Durante años, los cruceros fueron sinónimo de turismo de lujo y viajes temporales. Sin embargo, un proyecto busca llevar ese concepto a una escala nunca antes vista: Freedom Ship, una enorme ciudad flotante pensada para navegar de forma permanente por los océanos y funcionar como una metrópolis autosuficiente.

La iniciativa contempla una estructura de aproximadamente 1,6 kilómetros de largo, con capacidad para cerca de 80.000 personas, e incluiría viviendas, escuelas, hospitales, comercios y espacios de entretenimiento. De concretarse, se convertiría en uno de los desarrollos marítimos más grandes y ambiciosos de la historia moderna.

Una ciudad en movimiento

A diferencia de un crucero tradicional, Freedom Ship no está diseñado para viajes turísticos de corta duración, sino para albergar una comunidad permanente que viva, trabaje y estudie a bordo mientras la embarcación recorre distintos puntos del planeta.

El diseño prevé una estructura de unos 1.609 metros de largo (una milla) y alrededor de 228 metros de ancho, con entre 25 y 30 cubiertas, alcanzando una altura cercana a los 85 metros.

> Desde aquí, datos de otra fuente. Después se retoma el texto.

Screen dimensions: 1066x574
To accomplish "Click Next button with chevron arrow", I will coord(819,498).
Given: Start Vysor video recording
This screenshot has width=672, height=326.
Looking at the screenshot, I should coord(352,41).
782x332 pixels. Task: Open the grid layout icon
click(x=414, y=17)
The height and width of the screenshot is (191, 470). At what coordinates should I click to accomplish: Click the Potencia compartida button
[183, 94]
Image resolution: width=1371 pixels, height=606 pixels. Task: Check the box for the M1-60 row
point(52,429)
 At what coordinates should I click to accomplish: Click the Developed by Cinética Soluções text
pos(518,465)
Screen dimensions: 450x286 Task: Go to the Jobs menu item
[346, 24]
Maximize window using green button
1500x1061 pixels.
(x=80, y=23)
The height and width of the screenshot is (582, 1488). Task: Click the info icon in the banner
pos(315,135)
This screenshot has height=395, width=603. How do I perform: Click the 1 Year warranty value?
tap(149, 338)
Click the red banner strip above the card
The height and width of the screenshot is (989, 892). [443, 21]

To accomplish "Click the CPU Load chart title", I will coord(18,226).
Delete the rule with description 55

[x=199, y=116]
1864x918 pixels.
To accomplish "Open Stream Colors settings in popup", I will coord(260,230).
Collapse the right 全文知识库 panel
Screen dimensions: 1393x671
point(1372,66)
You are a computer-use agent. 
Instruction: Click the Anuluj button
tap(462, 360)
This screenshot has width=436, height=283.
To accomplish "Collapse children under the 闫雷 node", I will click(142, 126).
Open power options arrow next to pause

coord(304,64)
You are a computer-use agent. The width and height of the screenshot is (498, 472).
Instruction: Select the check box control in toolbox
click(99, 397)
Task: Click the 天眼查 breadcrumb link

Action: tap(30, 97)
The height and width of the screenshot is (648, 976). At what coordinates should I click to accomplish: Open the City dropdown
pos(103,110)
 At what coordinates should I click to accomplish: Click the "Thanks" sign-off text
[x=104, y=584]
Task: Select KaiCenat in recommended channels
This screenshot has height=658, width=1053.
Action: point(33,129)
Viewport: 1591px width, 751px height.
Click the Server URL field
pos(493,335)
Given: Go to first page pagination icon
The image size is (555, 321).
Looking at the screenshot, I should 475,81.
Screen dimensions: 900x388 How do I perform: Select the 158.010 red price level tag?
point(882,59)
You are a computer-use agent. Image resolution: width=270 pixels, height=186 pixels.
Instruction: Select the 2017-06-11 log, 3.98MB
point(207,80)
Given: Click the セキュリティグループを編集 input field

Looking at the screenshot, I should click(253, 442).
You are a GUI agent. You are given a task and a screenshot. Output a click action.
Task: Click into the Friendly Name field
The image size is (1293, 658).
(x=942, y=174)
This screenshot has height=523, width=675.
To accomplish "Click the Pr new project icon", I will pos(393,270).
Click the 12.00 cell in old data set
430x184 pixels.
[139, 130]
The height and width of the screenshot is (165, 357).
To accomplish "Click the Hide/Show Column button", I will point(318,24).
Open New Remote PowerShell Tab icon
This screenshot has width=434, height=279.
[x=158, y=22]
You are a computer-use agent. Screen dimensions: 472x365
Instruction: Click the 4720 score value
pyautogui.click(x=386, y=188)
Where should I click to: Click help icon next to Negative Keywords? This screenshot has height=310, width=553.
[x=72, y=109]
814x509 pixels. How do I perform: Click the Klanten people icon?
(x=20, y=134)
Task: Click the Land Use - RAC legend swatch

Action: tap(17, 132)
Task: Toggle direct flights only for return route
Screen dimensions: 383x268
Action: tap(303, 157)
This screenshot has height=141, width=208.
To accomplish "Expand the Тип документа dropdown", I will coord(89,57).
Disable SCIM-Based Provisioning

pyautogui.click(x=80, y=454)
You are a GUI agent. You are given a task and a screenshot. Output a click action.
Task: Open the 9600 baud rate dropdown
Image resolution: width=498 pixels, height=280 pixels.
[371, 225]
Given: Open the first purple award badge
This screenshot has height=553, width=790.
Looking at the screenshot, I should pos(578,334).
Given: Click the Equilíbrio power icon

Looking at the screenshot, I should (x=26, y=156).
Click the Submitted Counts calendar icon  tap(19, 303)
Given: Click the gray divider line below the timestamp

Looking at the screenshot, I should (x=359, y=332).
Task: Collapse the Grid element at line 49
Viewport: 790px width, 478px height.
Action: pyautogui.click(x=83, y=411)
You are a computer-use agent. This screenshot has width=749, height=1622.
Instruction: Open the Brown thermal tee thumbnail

Su capacidad total se distribuiría en:

  • 50.000 residentes permanentes
  • 10.000 visitantes temporales
  • 20.000 trabajadores y tripulación
Zarpa el crucero más imponente del mundo y es la primera ciudad flotante: tiene hoteles, escuelas, capacidad para 80.000 pasajeros y mide 1.6 kilómetros de largo
Fuente: Freedom Ship
Zarpa el crucero más imponente del mundo y es la primera ciudad flotante: tiene hoteles, escuelas, capacidad para 80.000 pasajeros y mide 1.6 kilómetros de largo Fuente: Freedom Ship

Servicios completos a bordo

La ciudad flotante estaría equipada con infraestructura comparable a la de una gran urbe terrestre. Entre sus instalaciones proyectadas se incluyen:

  • Hoteles y complejos residenciales
  • Escuelas y universidades
  • Hospitales y centros de salud
  • Oficinas y espacios corporativos
  • Centros comerciales
  • Museos y espacios culturales
  • Restaurantes y áreas gastronómicas
  • Parques, áreas verdes y espacios recreativos
  • Salas de conciertos y centro de convenciones
  • Parque acuático
  • Estadio con capacidad para 15.000 espectadores

La idea es que los habitantes puedan desarrollar una vida cotidiana completa sin necesidad de depender de tierra firme.

Cómo funcionaría la movilidad

Debido a su tamaño, Freedom Ship no podría atracar en puertos tradicionales. Por eso, el proyecto prevé sistemas alternativos de acceso mediante ferris, hidroalas y pequeñas aeronaves.

En su interior, la movilidad se organizaría a través de una red de transporte tipo tranvía, que conectaría las distintas zonas de la embarcación.

Un proyecto futurista aún sin construir

Con un presupuesto estimado superior a los 16.000 millones de dólares, Freedom Ship sigue siendo un proyecto conceptual que aún no ha sido construido.

A pesar de ello, continúa despertando interés en el ámbito de la ingeniería naval y la arquitectura por su propuesta disruptiva: crear una ciudad capaz de moverse por los océanos.

Si algún día se concreta, sería no solo el barco más grande del mundo, sino también la primera ciudad flotante permanente de la historia.